> WRITTEN TASKS
1. List the three things that, according to the passage on digital privacy policy, the Connecticut bill allows residents to opt out of.
2. Quote the stretch of the records from the line containing "Open the Azuki #9839 sale thumbnail" through the end of the records, omitting the pictures.

Context – While Big Tech antitrust enforcement will plod ahead case-by-case, it is increasingly clear that simply regulating digital platforms to address competition concerns is where the real action is, at least in Europe. The most important development is the EU’s Digital Market Act (DMA). It aims to impose unprecedented regulatory mandates on a dozen or so “digital gatekeepers”. (See a chart of the DMA’s 18 “Do’s and Don’ts” here.) The German regime, with more than a year head-start, may prove a helpful guide to how the regulatory model may work, although German officials have been concerned that the European Commission does not have the regulatory heft to carry out the full DMA job.

Connecticut Continues the March of States on the Bipartisan Path to Digital Privacy Laws

Report from The Record

In Brief – Connecticut is set to become the fifth state to enact bipartisan privacy legislation, following on the heels of Utah’s successful legislation in March. The Connecticut bill allows residents to opt out of sales, targeted advertising, and profiling, and will require companies to acknowledge opt-out preference signals for targeted advertising and sales, including browser privacy settings, which is considered a strong opt-out standard among the evolving set of state measures. Companies will be required to get affirmative consent to process a range of sensitive data and give users ways to revoke consent. On issues related to children’s privacy standards, parental consent is needed to collect personal data from children under the age of 13 but businesses are banned from using personal data for targeted advertising directed at teenagers between the ages of 13 and 16. On enforcement, the bill does not allow for a private right of action and reserves enforcement to the State Attorney General.

Context – Many digital policy experts and privacy advocates, long critical of the fact that the US does not have a comprehensive federal privacy law, have predicted that state-by-state privacy bills would create business problems that would push the Congress to act. We’ve been following the slow but steady march of state privacy laws and believe that they may be a harbinger for federal legislation, but not because of legal or compliance complexity. Instead, they point out an increasingly clear path to bipartisan compromise. In short, when Democrats compromise on including private class action lawsuits, it is the key predictor of success. Leave them out, bills can move. We think that is the case for federal legislation as well. Stay tuned. And short of a comprehensive privacy bill, an even better bet might be a bill setting new online privacy rules for teens, a top Republican priority. However, GOP leaders might not want to give Democrats a popular accomplishment before the elections.

> SUPPLIED RECORDS
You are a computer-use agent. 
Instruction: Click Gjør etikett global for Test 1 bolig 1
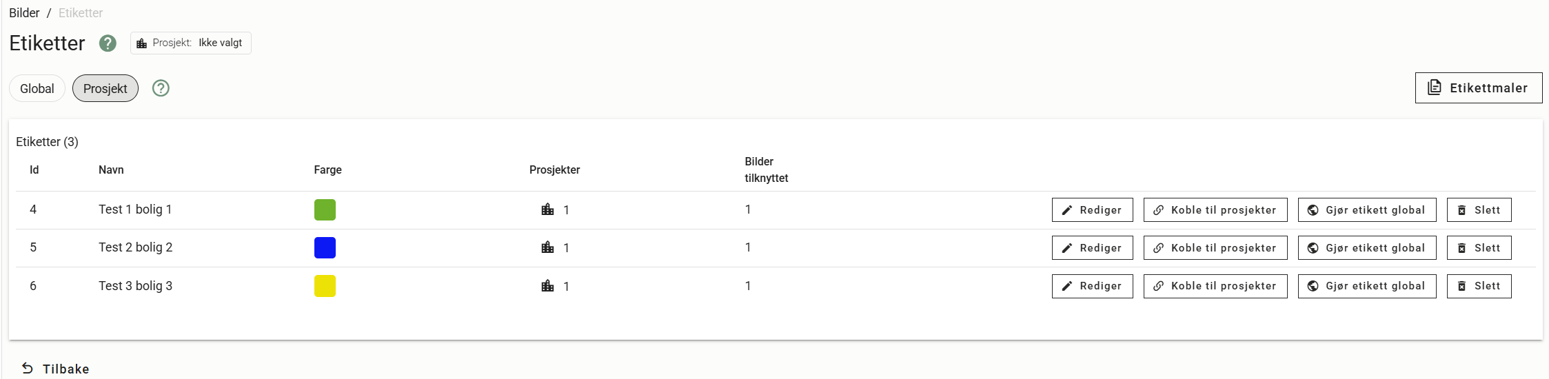(x=1366, y=210)
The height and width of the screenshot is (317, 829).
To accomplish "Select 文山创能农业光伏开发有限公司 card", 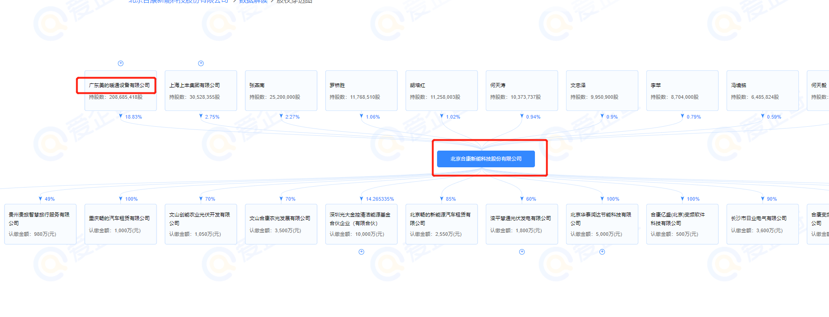I will (x=201, y=224).
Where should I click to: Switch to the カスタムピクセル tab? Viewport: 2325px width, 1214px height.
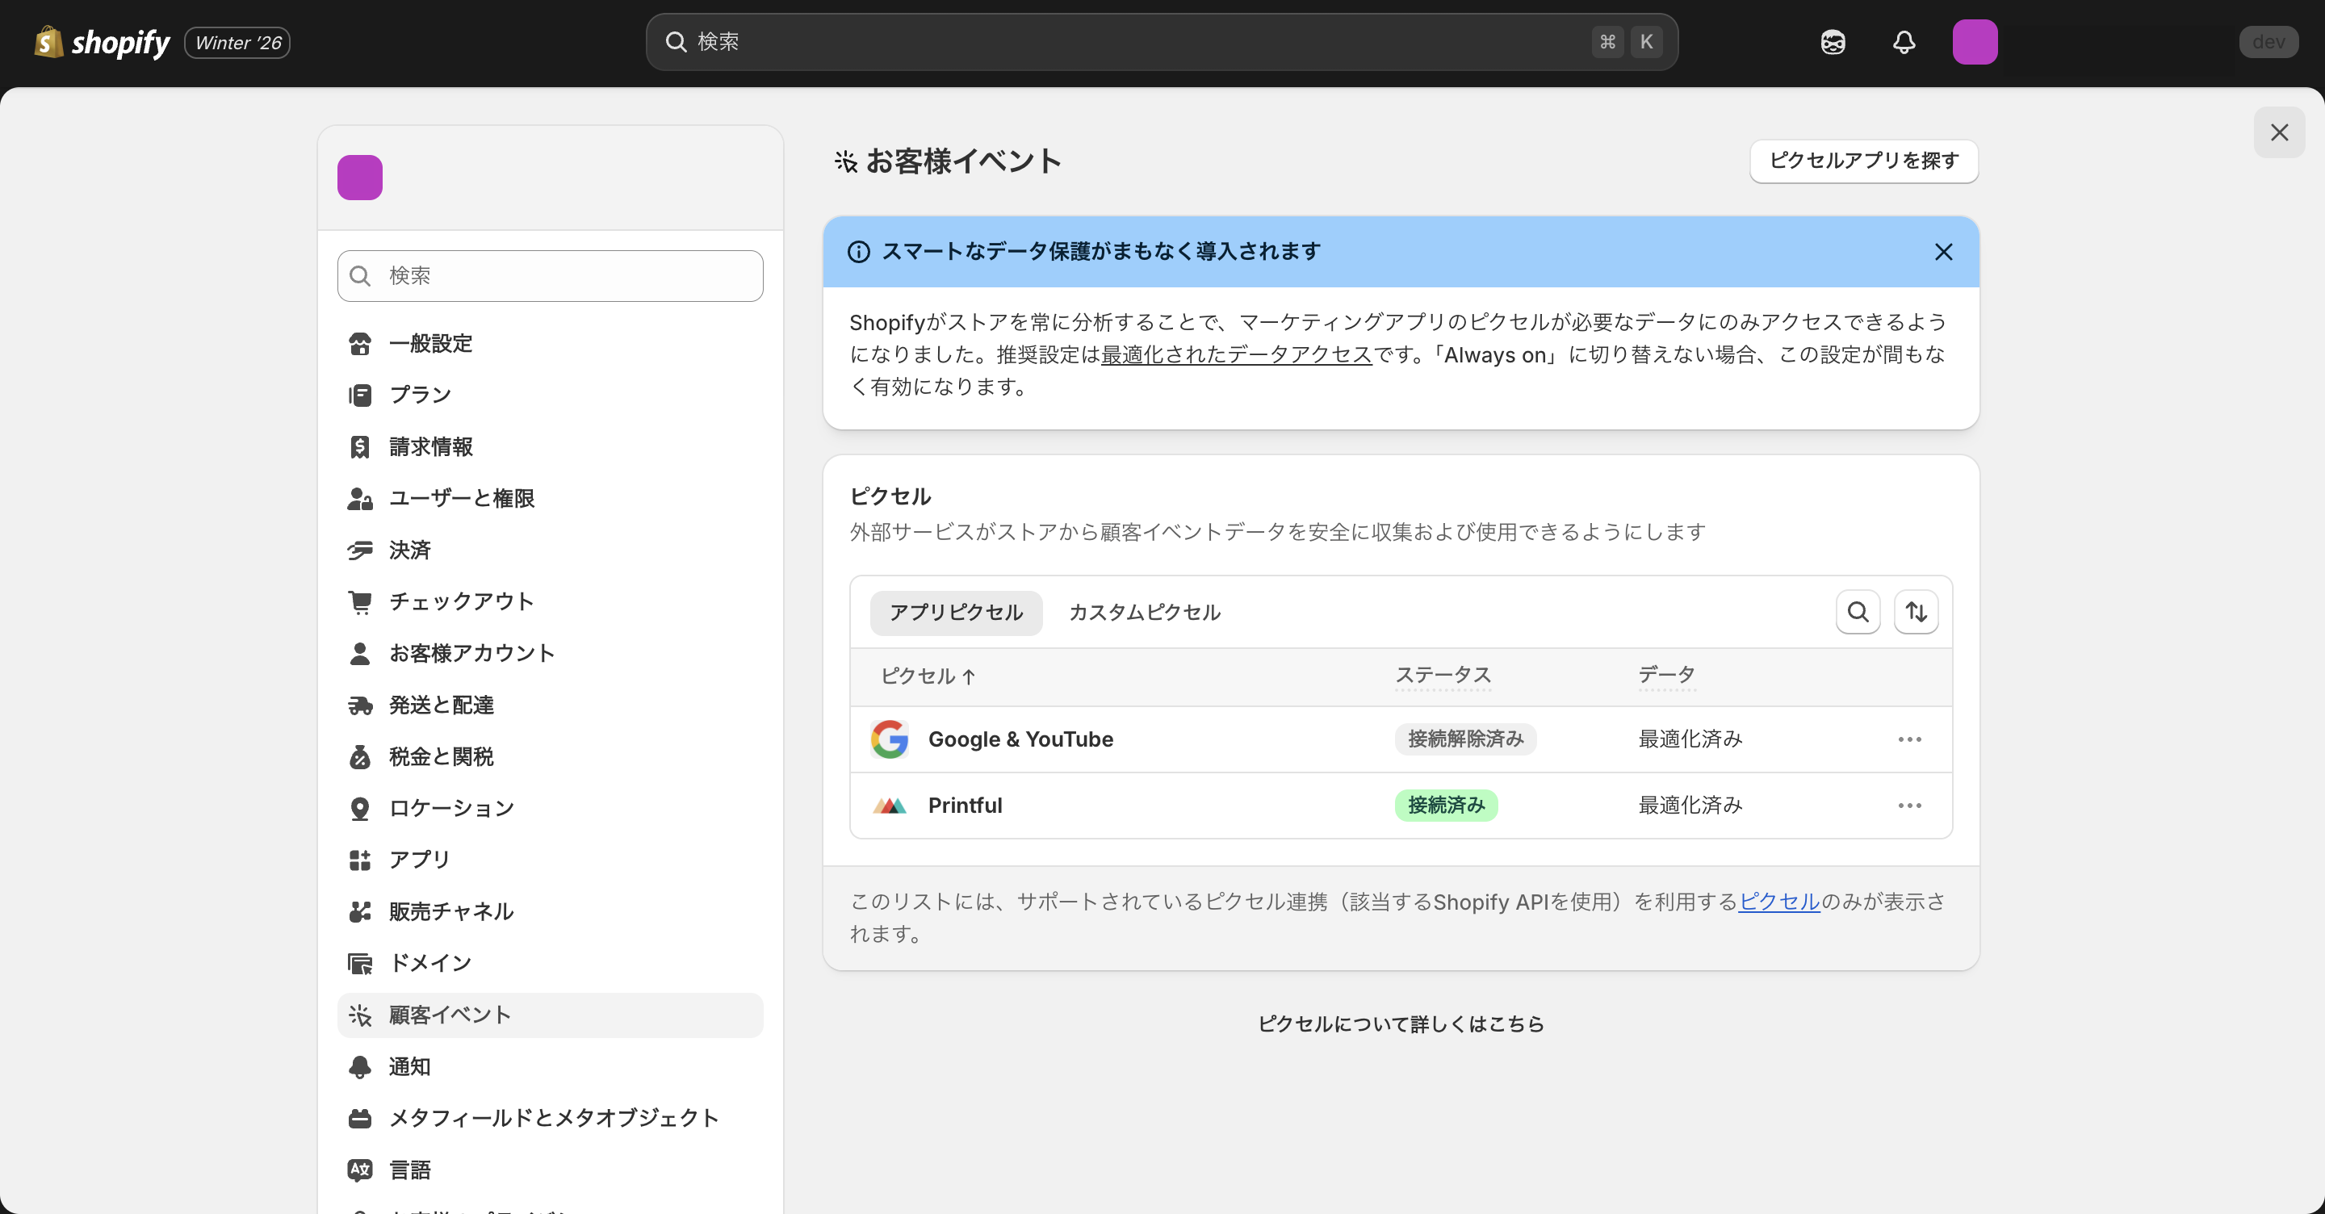pyautogui.click(x=1144, y=612)
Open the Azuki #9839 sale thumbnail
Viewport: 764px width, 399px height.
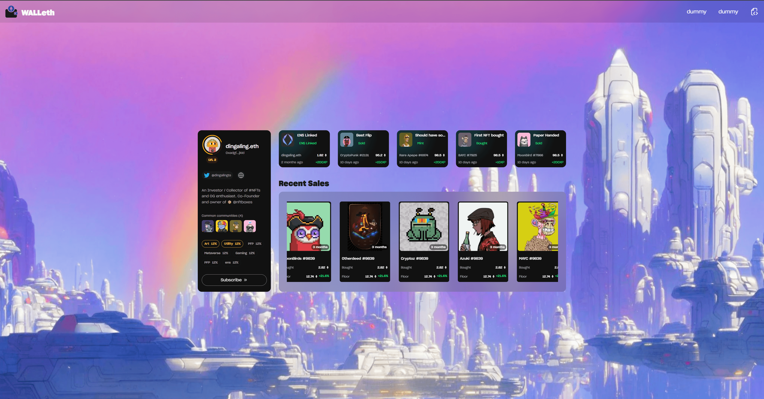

> ANSWERS FOR THIS EXERCISE
1. Sales, targeted advertising, and profiling.

2.
Open the Azuki #9839 sale thumbnail
Viewport: 764px width, 399px height.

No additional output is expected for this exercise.